Les syndicats, a fortiori lorsqu’ils comptent un grand nombre d’affiliés, sont des organisations complexes et loin d’être monolithiques. Ils évoluent, sous la pression de leurs rapports internes et sous l’effet des changements survenant autour d’eux. Ils ne le font toutefois pas dans n’importe quel cadre. En cernant les quatre tensions principales abordées ici et en les combinant, on comprend mieux dans quel périmètre l’action syndicale se déploie, quelles sont ses tendances lourdes et quelles limites elle rencontre.

Bien entendu, dans ce cadre, les acteurs disposent d’une certaine latitude. Aussi, en fonction de leur parcours, de leur sensibilité, de leur vision, de leurs intérêts, de l’histoire et de l’idéologie de leur organisation ou encore des circonstances et des rapports de force, affiliés, militants, permanents ou employés des services syndicaux (juridiques, d’étude, de formation…) peuvent agir dans un tel périmètre de manière différente.

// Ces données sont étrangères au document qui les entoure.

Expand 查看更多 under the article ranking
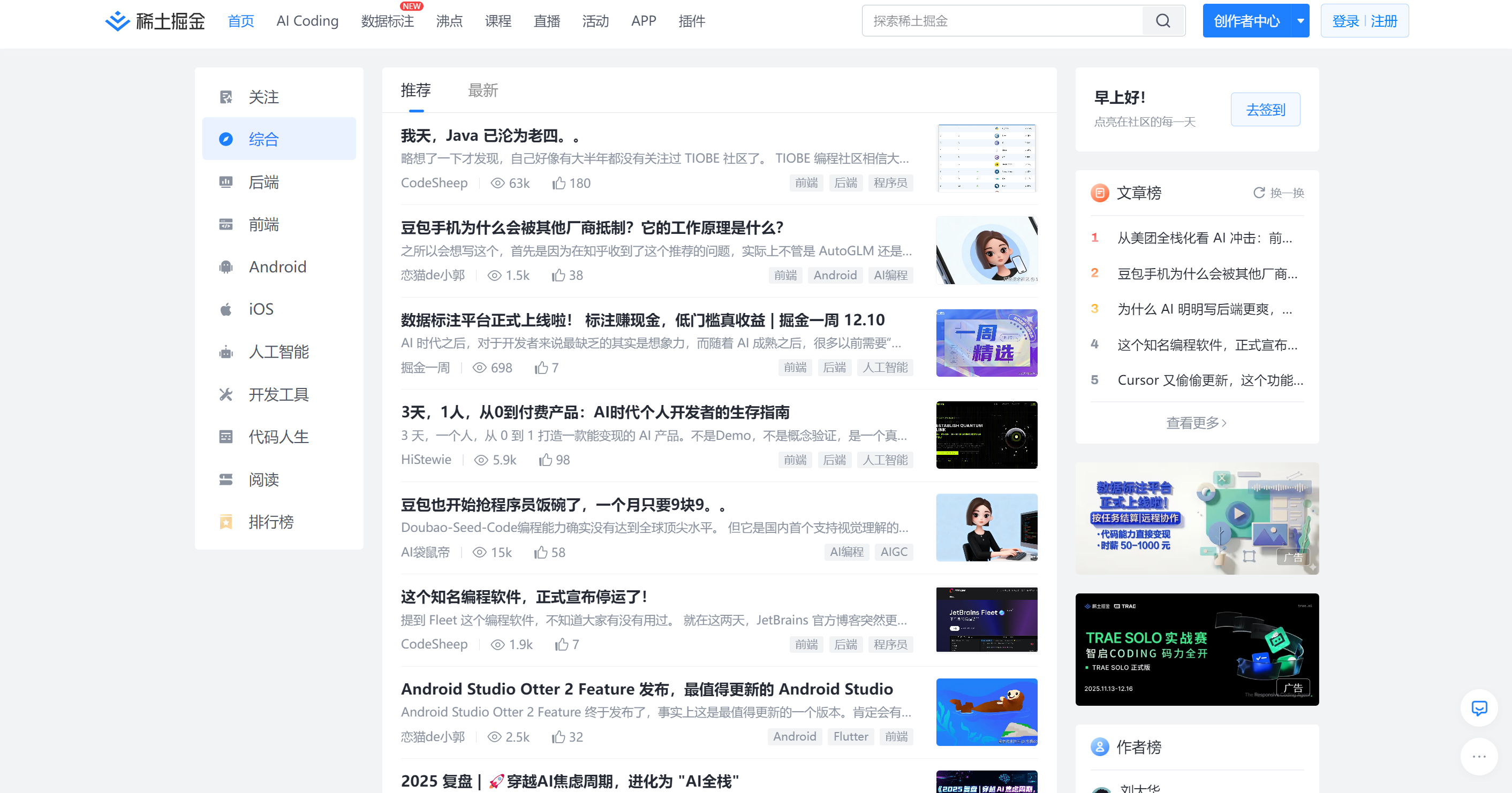This screenshot has width=1512, height=793. pyautogui.click(x=1196, y=422)
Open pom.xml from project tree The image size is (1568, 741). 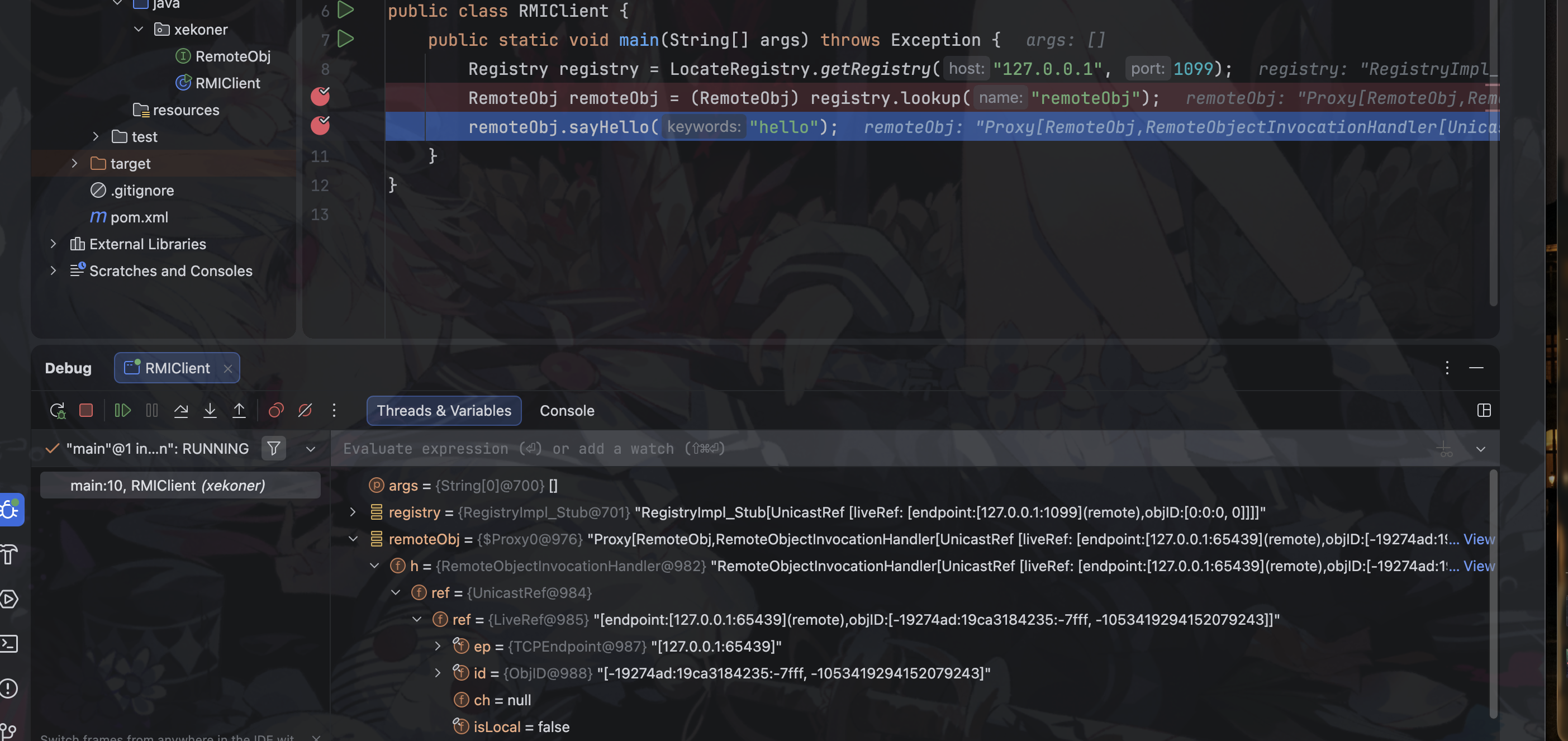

Ainsi, consciemment ou non, les uns vont accentuer le poids du « noyau dur », tandis que d’autres vont accroître la prise en compte des intérêts des femmes, des jeunes, des étrangers, des sans-emploi ou des précaires ; le poids de la bureaucratie syndicale va se trouver renforcé ou limité, et sera plutôt à l’œuvre son rôle dynamique ou son caractère conservateur ; le capitalisme sera contesté de manière fondamentale ou considéré comme positif à condition d’être quelque peu régulé ; le rapport au parti frère sera renforcé ou revu en profondeur.
En examinant sommairement les quatre tensions énoncées ci-dessus, l’objectif a donc été de saisir les logiques à l’œuvre dans le champ syndical et non de nier la liberté dont les acteurs peuvent bénéficier pour faire évoluer l’action syndicale, dans une direction ou dans une autre.